From Wikipedia, the free encyclopedia
Jump to: navigation, search
Persicaria virginiana
Persicaria virginiana 01 Pengo.jpg

Secure (NatureServe)
Scientific classification
Kingdom: Plantae
(unranked): Angiosperms
(unranked): Eudicots
(unranked): Core eudicots
Order: Caryophyllales
Family: Polygonaceae
Genus: Persicaria
Species: P. virginiana
Binomial name
Persicaria virginiana
(L.) Gaertn.
POVI2.png
Range within North America
Synonyms[1]
  • Polygonum virginianum L. 1753
  • Antenoron virginianum (L.) Roberty & Vautier
  • Tovara virginiana (L.) Raf.

Persicaria virginiana, also called jumpseed,[2] Virginia knotweed or woodland knotweed[3] is a North American species of smartweed within the buckwheat family. It is unusual as a shade-tolerant member of a mostly sun-loving genus. Jumpseed is a perennial, named for its seeds which can "jump" several feet when a ripe seedpod is disturbed.

Persicaria virginiana blooms in midsummer to late summer/early fall. It has a stalk of small white flowers.[4]

Description[edit]

Like other Persicaria, jumpseed has alternate leaves, with fine-hairy stipular sheaths (ocrea) with bristle-fringed edges which often turn brownish. Flowers, widely spaced along slender stalks, are white to greenish-white, rarely pink-tinged, and fruiting flowers have 2 downward-pointing hook-tipped styles.[3] Persicaria virginiana is easily distinguished from most other Persicaria species by its much larger, more oval-shaped leaves, although a few species also have large leaves.

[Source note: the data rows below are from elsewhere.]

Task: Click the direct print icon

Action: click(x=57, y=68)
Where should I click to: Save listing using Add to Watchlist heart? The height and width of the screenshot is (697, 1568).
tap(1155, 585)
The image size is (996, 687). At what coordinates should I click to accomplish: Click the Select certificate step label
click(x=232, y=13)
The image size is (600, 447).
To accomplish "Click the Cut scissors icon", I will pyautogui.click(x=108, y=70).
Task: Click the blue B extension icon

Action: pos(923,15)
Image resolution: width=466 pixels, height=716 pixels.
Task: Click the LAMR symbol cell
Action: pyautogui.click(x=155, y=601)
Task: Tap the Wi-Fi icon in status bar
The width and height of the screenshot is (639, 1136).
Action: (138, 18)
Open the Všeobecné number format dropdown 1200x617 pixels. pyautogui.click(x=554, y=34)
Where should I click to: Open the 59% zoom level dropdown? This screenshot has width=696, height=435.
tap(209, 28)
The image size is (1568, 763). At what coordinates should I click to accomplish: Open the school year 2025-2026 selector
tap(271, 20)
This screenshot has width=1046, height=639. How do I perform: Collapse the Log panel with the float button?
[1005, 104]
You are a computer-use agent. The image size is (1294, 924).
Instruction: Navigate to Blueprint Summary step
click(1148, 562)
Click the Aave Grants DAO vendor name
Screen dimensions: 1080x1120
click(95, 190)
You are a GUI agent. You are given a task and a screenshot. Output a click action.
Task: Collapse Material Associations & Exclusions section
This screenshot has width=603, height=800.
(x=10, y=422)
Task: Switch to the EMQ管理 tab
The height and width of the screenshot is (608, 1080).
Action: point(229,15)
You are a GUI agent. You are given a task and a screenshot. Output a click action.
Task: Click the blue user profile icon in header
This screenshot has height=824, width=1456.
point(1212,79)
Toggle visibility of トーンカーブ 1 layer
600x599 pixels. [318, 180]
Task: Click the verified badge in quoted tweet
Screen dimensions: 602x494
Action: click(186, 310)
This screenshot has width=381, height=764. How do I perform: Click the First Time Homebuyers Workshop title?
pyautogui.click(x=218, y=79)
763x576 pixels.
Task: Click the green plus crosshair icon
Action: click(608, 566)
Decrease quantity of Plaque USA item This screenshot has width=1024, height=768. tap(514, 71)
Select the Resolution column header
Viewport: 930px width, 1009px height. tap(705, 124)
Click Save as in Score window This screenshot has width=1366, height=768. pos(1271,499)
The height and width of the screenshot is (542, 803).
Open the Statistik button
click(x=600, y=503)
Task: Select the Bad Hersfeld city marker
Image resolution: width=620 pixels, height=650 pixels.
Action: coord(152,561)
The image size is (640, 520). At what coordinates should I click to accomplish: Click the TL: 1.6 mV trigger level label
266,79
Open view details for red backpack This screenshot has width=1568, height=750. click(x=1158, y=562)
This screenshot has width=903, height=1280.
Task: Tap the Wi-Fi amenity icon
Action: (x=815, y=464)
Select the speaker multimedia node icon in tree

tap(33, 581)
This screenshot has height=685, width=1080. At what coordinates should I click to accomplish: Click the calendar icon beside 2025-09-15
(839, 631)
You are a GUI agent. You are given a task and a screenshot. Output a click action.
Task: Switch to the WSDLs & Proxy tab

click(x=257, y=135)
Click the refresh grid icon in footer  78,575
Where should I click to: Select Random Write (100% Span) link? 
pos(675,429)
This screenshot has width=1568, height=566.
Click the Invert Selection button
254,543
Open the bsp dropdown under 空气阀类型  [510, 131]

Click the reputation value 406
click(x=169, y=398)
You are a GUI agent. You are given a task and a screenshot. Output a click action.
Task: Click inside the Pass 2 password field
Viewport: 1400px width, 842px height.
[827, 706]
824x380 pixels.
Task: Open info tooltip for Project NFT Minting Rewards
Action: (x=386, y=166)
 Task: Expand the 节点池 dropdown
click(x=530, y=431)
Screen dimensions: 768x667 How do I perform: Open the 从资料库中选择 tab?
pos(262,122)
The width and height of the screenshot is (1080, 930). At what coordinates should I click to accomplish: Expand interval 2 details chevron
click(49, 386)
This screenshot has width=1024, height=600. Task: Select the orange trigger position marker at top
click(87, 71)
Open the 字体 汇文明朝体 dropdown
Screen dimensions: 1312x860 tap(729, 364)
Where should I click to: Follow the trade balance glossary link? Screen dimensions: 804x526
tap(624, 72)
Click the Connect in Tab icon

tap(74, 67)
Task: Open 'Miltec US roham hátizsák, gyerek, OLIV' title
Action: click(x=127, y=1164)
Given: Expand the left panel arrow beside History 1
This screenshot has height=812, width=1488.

It sometimes has a chevron-shaped marking on the leaves; often a single plant will have this marking on some leaves but not others.

Cultivars and naturalized populations from cultivation show much greater variation than wild-type plants, sometimes having variagation or have more involved red patterning, and sometimes having red or pink flowers.

Distribution and habitat[edit]

Persicaria virginiana has a wide native range throughout most of Eastern North America, from Ontario and Quebec, south to Florida, and west as far as Texas, Nebraska, and Minnesota.[5][6]

It naturally occurs in full to partial shade, on riverbanks, woods, cliffs, and rocks.[7]

Cultivation[edit]

Many variegated cultivars exist. The plant prefers medium to moist soil and full sun to part shade.[8]